» DATA IN THIS EXERCISE:
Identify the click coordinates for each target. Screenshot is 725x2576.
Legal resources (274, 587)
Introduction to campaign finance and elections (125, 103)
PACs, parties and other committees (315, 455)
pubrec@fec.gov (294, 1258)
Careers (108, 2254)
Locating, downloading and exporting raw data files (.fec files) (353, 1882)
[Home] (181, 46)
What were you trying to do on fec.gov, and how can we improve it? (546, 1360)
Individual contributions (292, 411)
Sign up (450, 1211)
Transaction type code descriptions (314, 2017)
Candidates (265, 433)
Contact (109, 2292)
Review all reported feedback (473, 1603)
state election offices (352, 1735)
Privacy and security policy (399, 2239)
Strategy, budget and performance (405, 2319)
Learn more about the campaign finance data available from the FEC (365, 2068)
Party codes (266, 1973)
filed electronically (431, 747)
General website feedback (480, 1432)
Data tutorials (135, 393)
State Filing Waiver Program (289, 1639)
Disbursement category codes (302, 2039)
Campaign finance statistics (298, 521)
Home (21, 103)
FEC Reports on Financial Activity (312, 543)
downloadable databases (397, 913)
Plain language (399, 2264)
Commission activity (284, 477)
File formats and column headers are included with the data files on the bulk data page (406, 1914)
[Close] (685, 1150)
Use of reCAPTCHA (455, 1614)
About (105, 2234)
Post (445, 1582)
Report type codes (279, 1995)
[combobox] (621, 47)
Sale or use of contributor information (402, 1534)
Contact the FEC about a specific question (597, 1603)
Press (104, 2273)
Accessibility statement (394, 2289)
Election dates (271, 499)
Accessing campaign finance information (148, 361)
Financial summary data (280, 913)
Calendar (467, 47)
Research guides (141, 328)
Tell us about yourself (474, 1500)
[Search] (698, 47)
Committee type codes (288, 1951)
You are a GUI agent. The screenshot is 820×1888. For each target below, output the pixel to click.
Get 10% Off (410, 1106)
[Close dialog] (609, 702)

» EXERCISE DIRECTIONS:
A precise copy of all the records is needed.

» WRITTEN SOLUTION:
Identify the click coordinates for each target. Screenshot is 725x2576.
Legal resources (274, 587)
Introduction to campaign finance and elections (125, 103)
PACs, parties and other committees (315, 455)
pubrec@fec.gov (294, 1258)
Careers (108, 2254)
Locating, downloading and exporting raw data files (.fec files) (353, 1882)
[Home] (181, 46)
What were you trying to do on fec.gov, and how can we improve it? (546, 1360)
Individual contributions (292, 411)
Sign up (450, 1211)
Transaction type code descriptions (314, 2017)
Candidates (265, 433)
Contact (109, 2292)
Review all reported feedback (473, 1603)
state election offices (352, 1735)
Privacy and security policy (399, 2239)
Strategy, budget and performance (405, 2319)
Learn more about the campaign finance data available from the FEC (365, 2068)
Party codes (266, 1973)
filed electronically (431, 747)
General website feedback (480, 1432)
Data tutorials (135, 393)
State Filing Waiver Program (289, 1639)
Disbursement category codes (302, 2039)
Campaign finance statistics (298, 521)
Home (21, 103)
FEC Reports on Financial Activity (312, 543)
downloadable databases (397, 913)
Plain language (399, 2264)
Commission activity (284, 477)
File formats and column headers are included with the data files on the bulk data page (406, 1914)
[Close] (685, 1150)
Use of reCAPTCHA (455, 1614)
About (105, 2234)
Post (445, 1582)
Report type codes (279, 1995)
[combobox] (621, 47)
Sale or use of contributor information (402, 1534)
Contact the FEC about a specific question (597, 1603)
Press (104, 2273)
Accessibility statement (394, 2289)
Election dates (271, 499)
Accessing campaign finance information (148, 361)
Financial summary data (280, 913)
Calendar (467, 47)
Research guides (141, 328)
Tell us about yourself (474, 1500)
[Search] (698, 47)
Committee type codes (288, 1951)
You are a GUI agent. The screenshot is 820×1888. For each target below, output the pixel to click.
Get 10% Off (410, 1106)
[Close dialog] (609, 702)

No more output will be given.